Bengals offense learning its lesson


Bratkowski believes his unit will improve

By Mark Curnutte mcurnutte@enquirer.com
The Cincinnati Enquirer

        GEORGETOWN, Ky. - In eight stops over his 24-year coaching career, Bob Bratkowski has earned the nickname “The Professor” for his demeanor and studious approach to offensive football.

        The Professor took on perhaps his toughest assignment in 2001, when he was hired to teach a new scheme to a Bengals offense that was the NFL's worst in 2000.

        Bratkowski had some moderate success in 2001, his first season with the Bengals. They tallied 41 more points - including a break-out 49 in two season-capping victories - but were still the league's lowest-scoring unit.

        “The perseverance we showed, all of us, was a good thing,” Bratkowski said at training camp. “We learned to keep grinding.”

        The first exam of 2002 will come Friday night when the Bengals open their preseason at Buffalo.

        With the possible exception of special teams coach Al Roberts, no Bengals coach faced more scrutiny last season or will encounter more this year than Bratkowski.

        Playing opposite a defense poised to improve on its No. 9 league ranking, Bratkowski's offense is under pressure to score enough points to get the Bengals into the playoffs for the first time since 1990.

        “Every year in this business, especially as a coordinator, and I've been a coordinator for years and years in college and the NFL, I put the same pressure on myself,” he said. “I feel it.”

        Pressure, yes. Lack of confidence, no.

        “When we saw the few hints of how we can perform, that's what I'm used to,” said Bratkowski, 46. “I've been fortunate. I've had some success doing this thing.”

        In his four years as coordinator of the Seattle offense, the Seahawks had the league's best pass offense and were third-best in total offense one season, and set franchise records for passing yards and completions in another.

        At the University of Miami from 1989-91, Bratkowski was offensive coordinator for two national championship teams.

        He is accustomed to success and said he is sure it will occur in Cincinnati. So are his bosses, team president Mike Brown and head coach Dick LeBeau.
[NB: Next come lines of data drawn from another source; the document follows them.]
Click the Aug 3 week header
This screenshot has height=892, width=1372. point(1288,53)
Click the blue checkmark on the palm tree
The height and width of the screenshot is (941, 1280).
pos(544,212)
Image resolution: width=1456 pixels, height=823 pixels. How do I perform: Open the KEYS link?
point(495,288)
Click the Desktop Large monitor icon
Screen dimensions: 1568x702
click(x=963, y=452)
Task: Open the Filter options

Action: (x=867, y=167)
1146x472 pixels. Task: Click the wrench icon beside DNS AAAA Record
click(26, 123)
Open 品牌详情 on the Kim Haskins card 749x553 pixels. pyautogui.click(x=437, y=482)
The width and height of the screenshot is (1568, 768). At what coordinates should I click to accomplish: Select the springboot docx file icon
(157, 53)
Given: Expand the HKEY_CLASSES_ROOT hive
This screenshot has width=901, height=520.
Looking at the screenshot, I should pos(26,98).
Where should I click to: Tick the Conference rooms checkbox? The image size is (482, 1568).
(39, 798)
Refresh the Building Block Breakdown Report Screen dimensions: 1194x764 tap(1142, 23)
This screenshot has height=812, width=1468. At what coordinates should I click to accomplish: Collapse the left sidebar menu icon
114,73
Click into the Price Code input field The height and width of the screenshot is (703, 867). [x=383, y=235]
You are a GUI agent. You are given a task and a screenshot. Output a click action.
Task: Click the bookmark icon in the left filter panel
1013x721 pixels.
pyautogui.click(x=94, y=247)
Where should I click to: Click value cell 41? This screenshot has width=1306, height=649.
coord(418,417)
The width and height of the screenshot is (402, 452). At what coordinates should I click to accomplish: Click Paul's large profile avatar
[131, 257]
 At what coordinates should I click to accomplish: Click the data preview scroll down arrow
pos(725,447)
        “He brought in a new system, and it takes awhile to get everyone up and running in a new system,” Brown said. “It's a different language essentially. I am optimistic. I have my sights. I don't let them run away with me, because these other teams are pretty good, too.”

        Said LeBeau, who hired Bratkowski: “He knows his system works. We all know it works. We just have to get the execution we got in the last two games last year on a weekly basis.”

        Last season was a difficult, learning process for Bratkowski and the Bengals' offensive players. They had to get to know each other. The players had to learn a new offense. There was a first-year quarterback, Jon Kitna, two other new starters and a corps of young wide receivers.

        Now they know each other and the system. Bratkowski, who says he is not a yeller and screamer, nonetheless has taken a more aggressive and vocal teaching style onto the practice fields at Georgetown College.

        He confronts wide receivers who run incorrect pass routes. He encourages linemen who jump offside. And he's always talking to Kitna, Gus Frerotte and Akili Smith, the team's top three quarterbacks.

        “When something isn't right, I'm going to let them know without any hesitation and no B.S. to it,” Bratkowski said. “So I feel more comfortable, because I know them and they know me and why I'm doing it, and it's all for one purpose: to get us to be as good as we can be.”

        His calm confidence is a trait he shows off the field, too, says Bratkowski's wife, Rebecca. Bob taught her to ski and drive a stick-shift.

        “He doesn't get ahead of himself. He goes from one game or one task to the next,” Rebecca Bratkowski said. “I'm a fan. It's hard for me to be patient. But Bob is.”

        And he has won over the people who work for him.

        “He handles the pressure of being a coordinator as well as anyone I've been around,” Bengals wide receivers coach Steve Mooshagian said. “He never takes his anger out on the other position coaches, and he was as frustrated last year as any of us.”